> _SOURCE DOCUMENT_:
*-*-*

Vaccine-Induced Humoral Responses
All 30 subjects completed the 240-day trial. Nineteen (63 percent) had a vaccine-induced augmentation of both HIV gp160-specific humoral and cellular immune responses and thus were classified as "vaccine responders." Of the 11 subjects classified as "nonresponders," 4 had only a humoral or a cellular immune response and 7 had no detectable response; all 7 without a response had received only three doses of vaccine (schedule A). No subject had changes in antibody binding to HIV polymerase (p66) or structural (p24) gene products or to the non-HIV control antigen tetanus. No antibody to the baculoviral lepidopteran-cell control protein developed in any subject.
Increases in the level of envelope antibody (gp160) were detected in 13 subjects on Western blotting with the whole-virus lysate HIV-MN. These changes were related to the immunization schedule. Three of 15 subjects (20 percent) assigned to schedule A and 10 of 15 (67 percent) assigned to schedule B had an increase in the level of antibody to envelope proteins (P = 0.025 by Fisher's exact test, two-tailed). All 13 subjects also seroconverted to specific envelope epitopes. Conversely, of the 10 subjects who did not seroconvert to any envelope-specific epitope, none had an increase in envelope-antibody levels on Western blotting. The remaining seven subjects who seroconverted to specific envelope epitopes had no change in whole-virus envelope antibody on Western blotting. No changes in antibody directed against non-HIV envelope proteins were observed in any subject.
Figure 1.
Figure 1. Prevalence of Vaccine-Induced Antibody Directed against Specific HIV Envelope Epitopes, before Immunization (Open Bars) and after Immunization (Solid Bars, Study Day 195 to 240), According to Immunization Schedule. Three injections were given during schedule A, and six during schedule B.
Fourteen of 15 subjects (93 percent) assigned to schedule B (six doses) had an increase in total gp160 antibody, as opposed to only 7 of 15 (47 percent) assigned to schedule A (three doses) (P = 0.01 by Fisher's exact test, two-tailed) (Table 2). The range of the prevalence of 11 of the 12 gp160-specific epitopes selected for study (Table 2), from before to after vaccination, was as follows: epitope 49, 27 to 70 percent; epitope 88, 28 to 52 percent; epitope 106, 50 to 87 percent; epitope 241, 0 to 14 percent; epitope 254, 0 to 13 percent; epitope 300, 47 to 77 percent; epitope 308, 42 to 69 percent; epitope 342, 0 to 27 percent; epitope 422, 3 to 10 percent; epitope 448C, 73 to 87 percent; and epitope 735, 17 to 33 percent (Fig. 1). Vaccine-induced seroconversion was noted to all the specific epitopes, except epitope 582 (Table 2). Antibodies (seroconversion) directed against epitopes 241, 254, and 342 were detected only after vaccination (Table 2).
Secondary immune responses to epitopes 88, 106, 300, 308, 448C, and 582 were elicited (Table 2). The prevalence of antibody directed against epitope 582 was 100 percent before vaccination, and only one subject (3 percent) had a secondary immune response.

*-*-*

> _DATA EXTRACTS_:
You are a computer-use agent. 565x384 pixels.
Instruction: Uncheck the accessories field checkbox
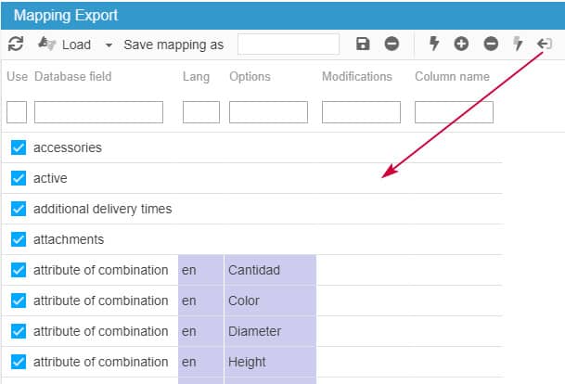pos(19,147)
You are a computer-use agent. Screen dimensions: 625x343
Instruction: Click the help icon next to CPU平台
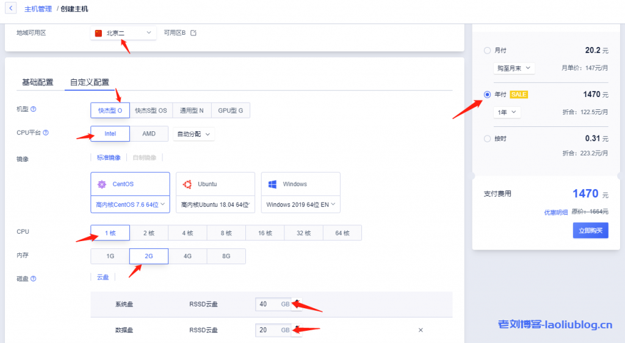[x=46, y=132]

*-*-*

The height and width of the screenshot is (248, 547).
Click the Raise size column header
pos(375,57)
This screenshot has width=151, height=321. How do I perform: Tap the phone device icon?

*-*-*

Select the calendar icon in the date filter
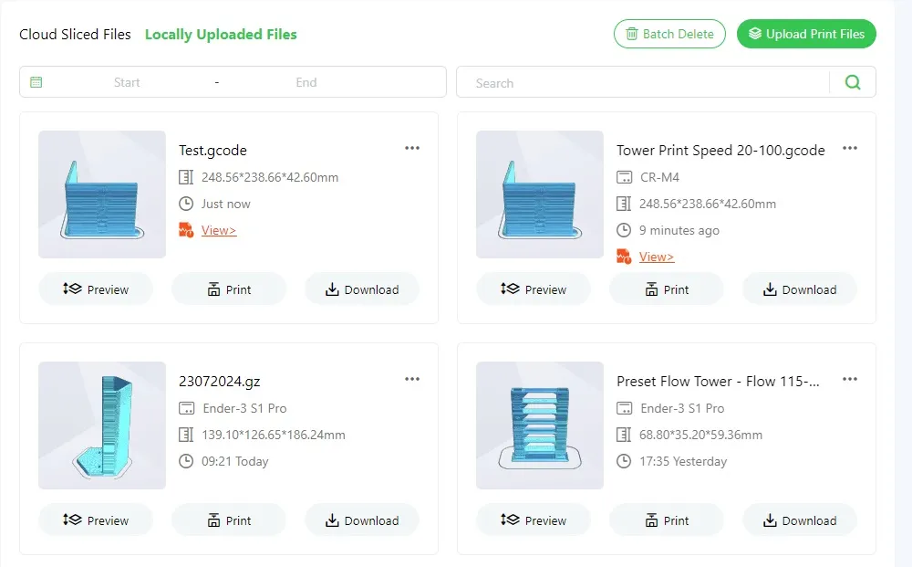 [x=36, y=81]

*-*-*

> _COMPLETE THE FOLLOWING_:
1. List every epitope for which the HIV vaccine study reports that secondary immune responses were elicited.
2. In the HIV vaccine study, how many of the 30 subjects were classified as "vaccine responders"?
3. Continue the HIV vaccine study text after its final sentence.

> _ANSWERS TO THIS EXERCISE_:
1. 88, 106, 300, 308, 448C, 582

2. Nineteen subjects (63 percent).

3.
The pattern of vaccine-induced HIV antibody to envelope epitopes was variable (Table 2). Primary antibody responses (seroconversion) to at least one epitope occurred in 20 subjects — 14 of 15 assigned to schedule B and 6 of 15 assigned to schedule A (P = 0.005 by Fisher's exact test, two-tailed). Furthermore, of all the epitopes studied, subjects assigned to schedule A seroconverted to only 15 of 110 (14 percent) of the potential epitopes to which they had no antibodies before vaccination, whereas subjects assigned to schedule B seroconverted to 60 of 129 potential epitopes (47 percent) (P<0.0001 by Fisher's exact test, two-tailed). Seroconversion to three or more envelope epitopes occurred in 9 subjects (60 percent) assigned to schedule B but in only 2 (13 percent) of those assigned to schedule A (P = 0.02 by Fisher's exact test, two-tailed).
Serum neutralization activity against three distinct strains (HIV-IIIB, HIV-MN, and HIV-RF) was determined on days 0, 90, and 195 in seven subjects. Four of five responders had increasing neutralizing activity to one or more isolates, as compared with neither of two nonresponders. Furthermore, the responders as a group, unlike the nonresponders, had an increase in the percentage of inhibition at a given dilution of serum required to inhibit syncytium formation against each prototype isolate tested.
Vaccine-Induced Cellular Responses
Figure 2.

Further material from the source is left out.